Une étude LBNL plus récente, conduite avec la Building Commissioning Association, a élargi l'analyse à 1 500 bâtiments nord-américains (373 millions de pieds carrés) sur trois décennies. Elle confirme la rentabilité : un retour sur investissement médian de 1,7 an (fourchette 0,8 à 3,5 ans) pour les bâtiments existants, avec des économies pouvant atteindre 16 % selon le type de bâtiment — et un coût de mise en œuvre en baisse d'environ 33 % par rapport à 2009.
👉 En résumé : la mise au point est l'une des stratégies d'efficacité énergétique les plus rentables qui existent pour un bâtiment. Le surcoût est modeste, le retour est rapide, et les économies sont durables.
Ce que l'on trouve (presque) à chaque fois
Si la mise au point économise autant, c'est parce que les défauts sont la règle, pas l'exception. Sur le terrain, nous rencontrons régulièrement :
- des registres et clapets bloqués ou mal positionnés ;
- des débits d'air et d'eau déséquilibrés (zones surventilées, d'autres en manque) ;
- des sondes (température, CO₂) dérivées ou défaillantes ;
- des consignes et plages horaires de GTB mal réglées ;
- du chauffage et du froid produits simultanément ;
- du « free cooling » (rafraîchissement gratuit) inopérant ;
- des pompes et ventilateurs tournant à pleine vitesse en permanence.
Chacun de ces défauts coûte de l'énergie en silence, sans alarme — jusqu'à ce qu'une mise au point le révèle.

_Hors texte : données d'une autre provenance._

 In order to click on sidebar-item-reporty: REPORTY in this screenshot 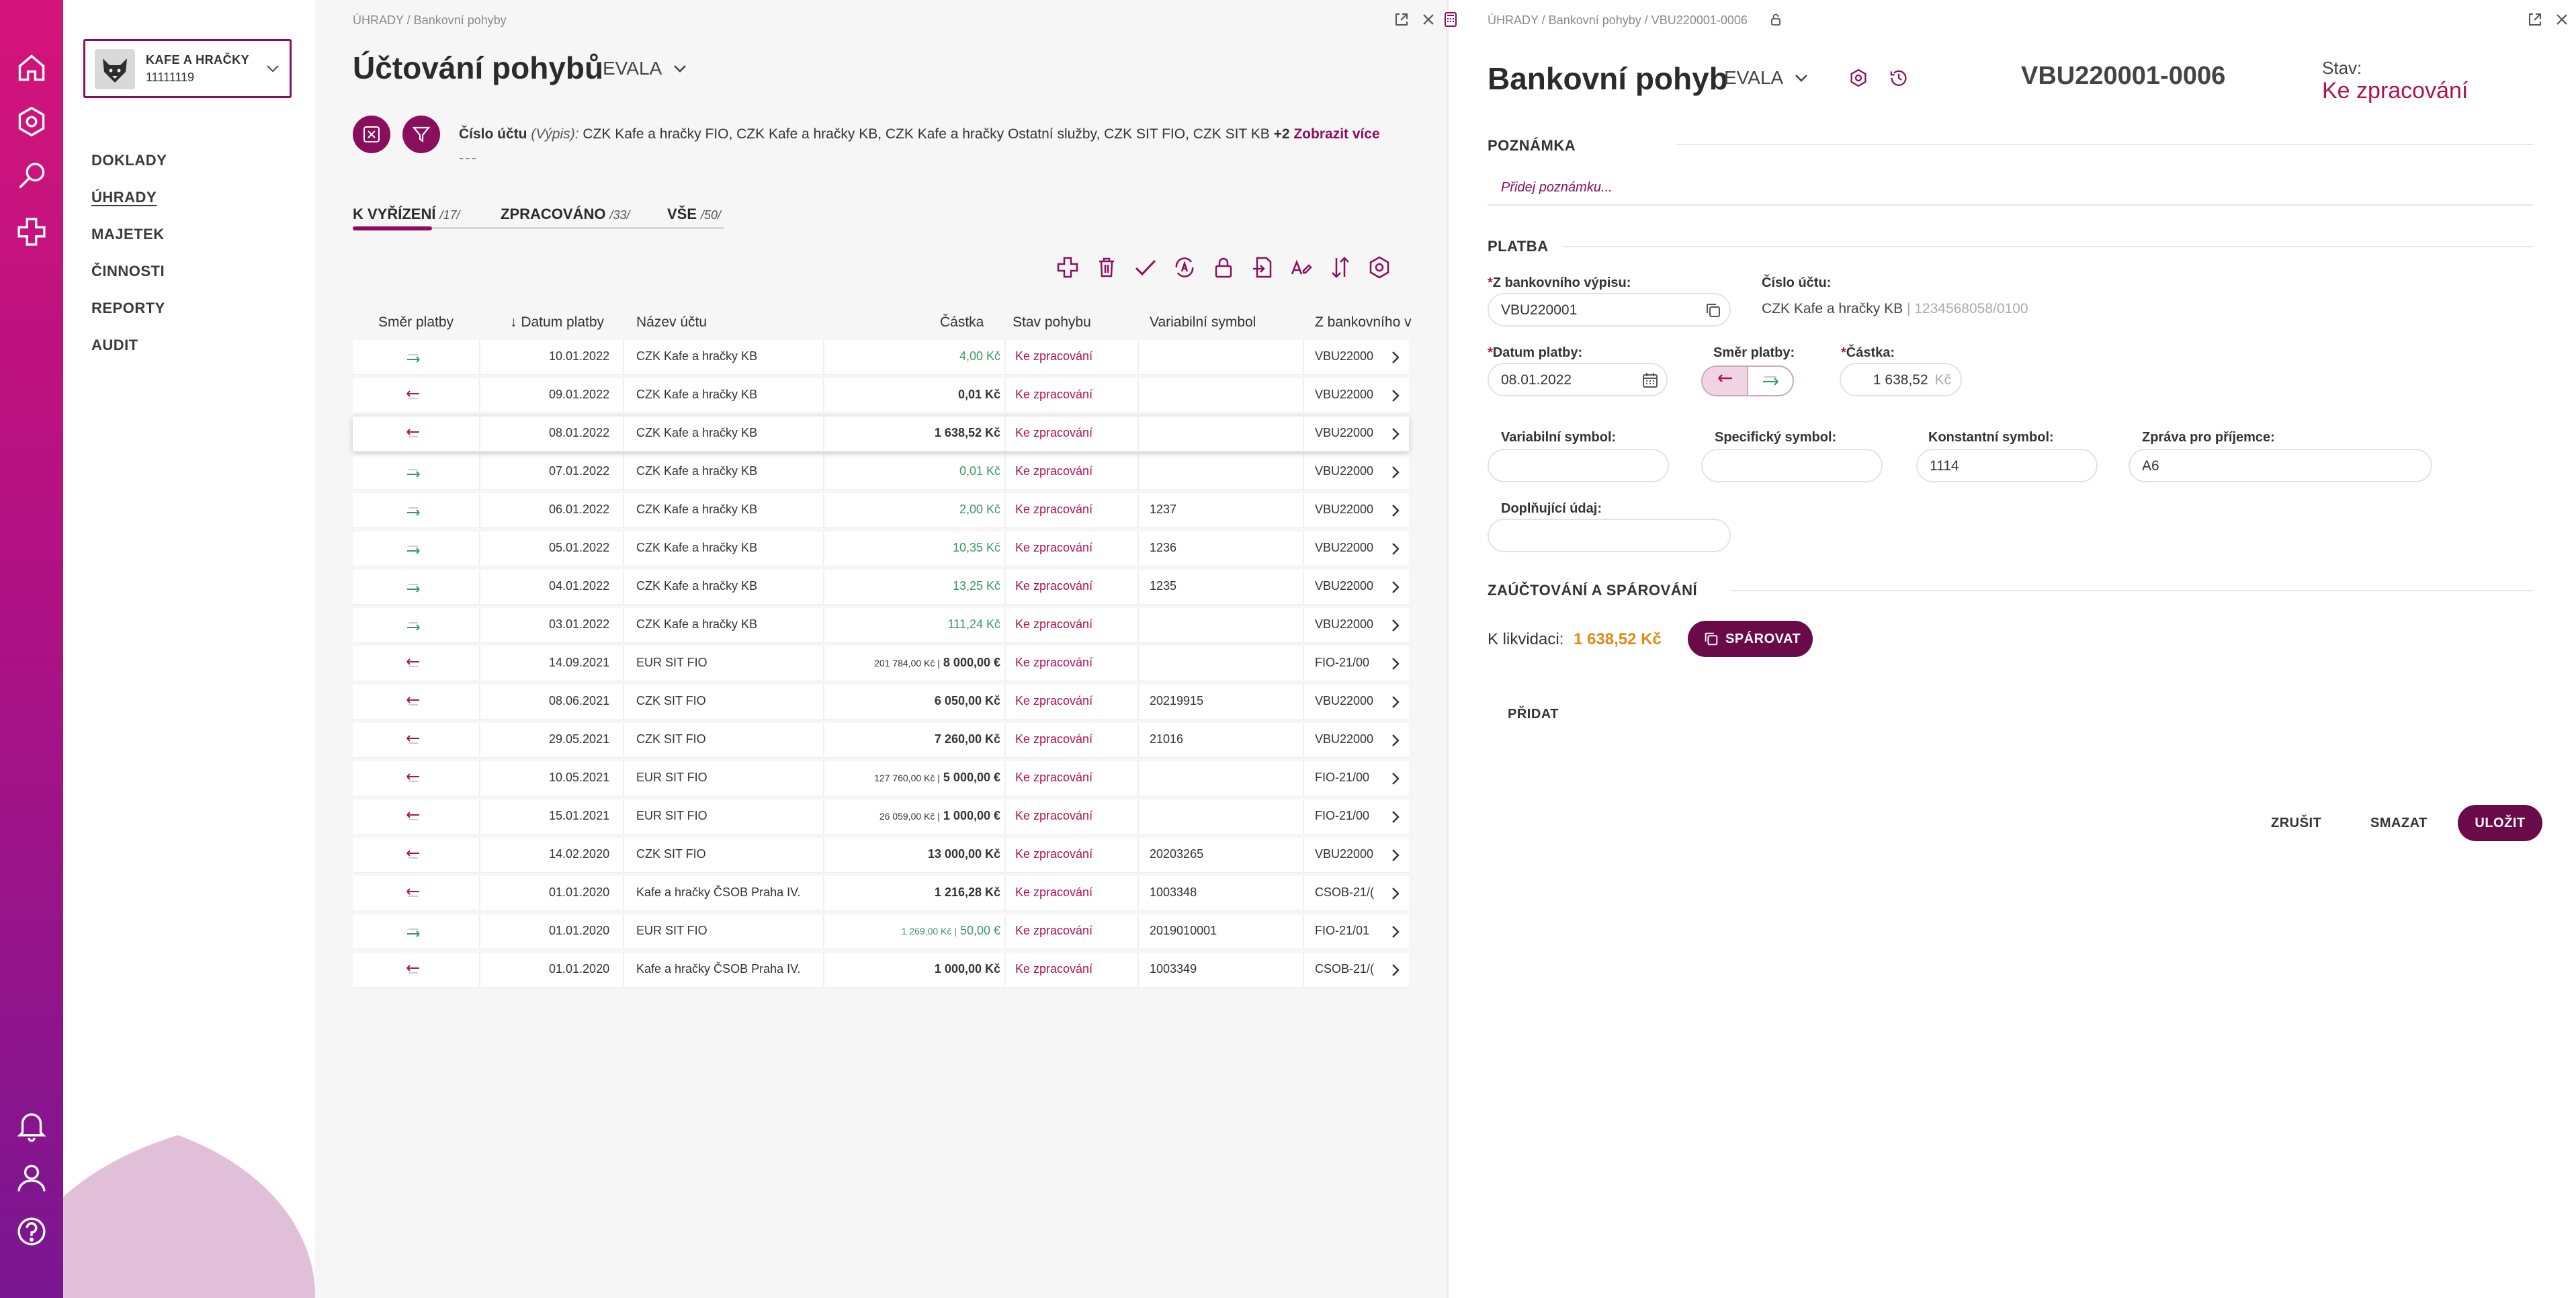, I will do `click(128, 308)`.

Un enjeu désormais réglementaire en France
La performance énergétique des bâtiments tertiaires n'est plus optionnelle. Le dispositif Éco Énergie Tertiaire (« décret tertiaire ») impose aux bâtiments à usage tertiaire de plus de 1 000 m² une réduction de leur consommation d'énergie finale de :
- −40 % d'ici 2030,
- −50 % d'ici 2040,
- −60 % d'ici 2050 (par rapport à une année de référence).
La mise au point CVC est l'un des leviers les plus directs et les moins coûteux pour s'approcher de ces objectifs, sans lourds travaux.
🔧 Chez Clim Froid Services, la mise au point est au cœur de notre métier : équilibrage aéraulique et hydraulique, mise en service CTA/VMC, assistance GTB et mesures de performance. Parlons de votre installation.
Sources
- Evan Mills, Building Commissioning: A Golden Opportunity for Reducing Energy Costs and Greenhouse Gas Emissions, Lawrence Berkeley National Laboratory, 2009 — cx.lbl.gov/2009-assessment.html
- LBNL & Building Commissioning Association, Building Commissioning Costs and Savings Across Three Decades and 1,500 North American Buildings (2018) — bies.lbl.gov
- Dispositif Éco Énergie Tertiaire (décret tertiaire), Ministère de la Transition écologique — ecologie.gouv.fr
Les chiffres d'économies dépendent de chaque bâtiment ; les valeurs citées sont des médianes issues d'études portant sur plusieurs centaines à plus d'un millier de bâtiments.